Sort of reminds me of what a good idea I thought it was that taking a foreign language course was NOT part of getting an engineering degree at Duke. I did manage to get fairly conversational in Portuguese while working in Brasil - but I don't think I'd have ever made any progress in the agglutinating languages.
Agglutinating?? Wow, where else would you find that other than the thread for words you like or dislike?
Kinda. They have two syllabaries and they also use characters they borrowed from Chinese.
Strictly speaking they are syllabaries and not alphabets because each symbol is an entire syllable in and of itself. The symbols in the syllabaries are meaningless, much like our alphabet.
By way of contrast, the symbols they borrowed and sometimes adapted from Chinese all have meaning, and not just sound, attached to them. Finally, to ramp up the fun, almost all the characters they borrowed from Chinese have at least two different readings; in other words there are at least two different sounds to use when reading them (but in any given context, only one of them is correct). To read a newapaper, you need to be able to recognlze and understand at least 1800 of these symbols.
I've this creeeeeeping . . . . suspicion that, back in the day, someone might have served a Mormon mission (sorry, "a mission on behalf of the Church of Jesus Christ of Latter-Day Saints"; gotta get the 2020 nomenclature right) in Japan. As devildeac might say, "Amirite?"
Oh, and "nomenclature" is also a word I like.
"Amazing what a minute can do."
Detritus.
[redacted] them and the horses they rode in on.

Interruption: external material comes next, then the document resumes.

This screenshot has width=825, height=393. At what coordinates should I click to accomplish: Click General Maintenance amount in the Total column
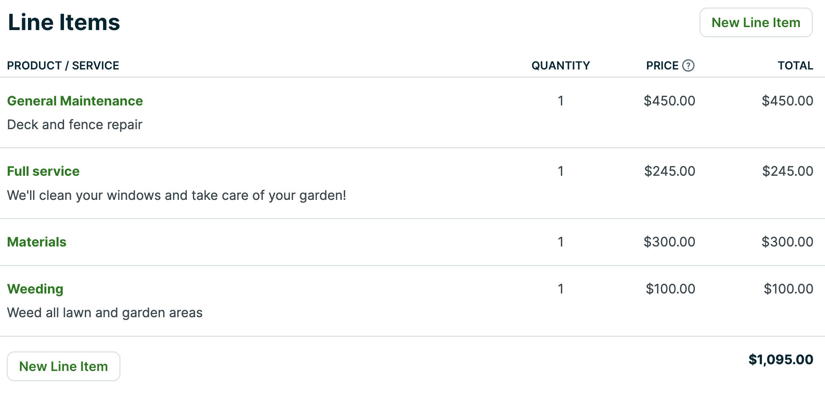787,101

draff-the damp remains of malt after brewing often used as an appetizer or supplement in animal rations
Hmm, this might be applicable somewhere else, too.

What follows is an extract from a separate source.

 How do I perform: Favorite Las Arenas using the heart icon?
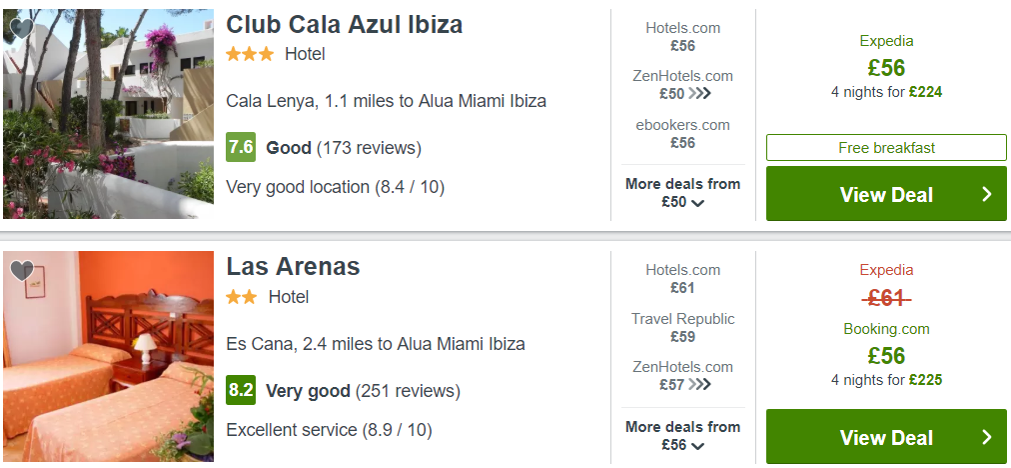pyautogui.click(x=22, y=270)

An additional/alternative definition would also apply in yet another location.
[redacted] them and the horses they rode in on.
Not making this up. Gotta love the Brits.
Cockwomble - (noun) A person, usually male, prone to making outrageously stupid statements and/or inappropriate behaviour while generally having a very high opinion of their own wisdom and importance.
Just learned this word. It's a good one! Apophasis:
A•poph•a•sis
n. Allusion to something by denying that it will be mentioned, as in "I will not bring up my opponent's questionable financial dealings."
n. In rhetoric, denial of an intention to speak of something which is at the same time hinted or insinuated; paralipsis (which see).
n. A figure by which a speaker formally declines to take notice of a favorable point, but in such a manner as to produce the effect desired. [For example, see Mark Antony's oration. Shak., Julius Cæsar, iii. 2.]
Someone used 'gullywasher' today. Its one of those words you can see/feel what it describes. I like it.
whoa, thanks for the shout out! Distaste may be too strong, we kind of see them as our idiot cousins, kind of like Randy Quaid in Christmas Vacation.
It's been said (so it must be true) that English has twice as many words as any other tongue, which is a glorious thing.
I just read a book in which the word "disorientated" was used several times, and was distressed to find that it is deemed quite acceptable. Balderdash I say!
Quaff is one we've been trying to use more over in the Ymm, Beer thread. I first read it in a Peanuts strip when I was a kid - "The World War II flying ace going to quaff a few root beers". Have liked that word ever since.
"That young man has an extra step on his ladder the rest of us just don't have."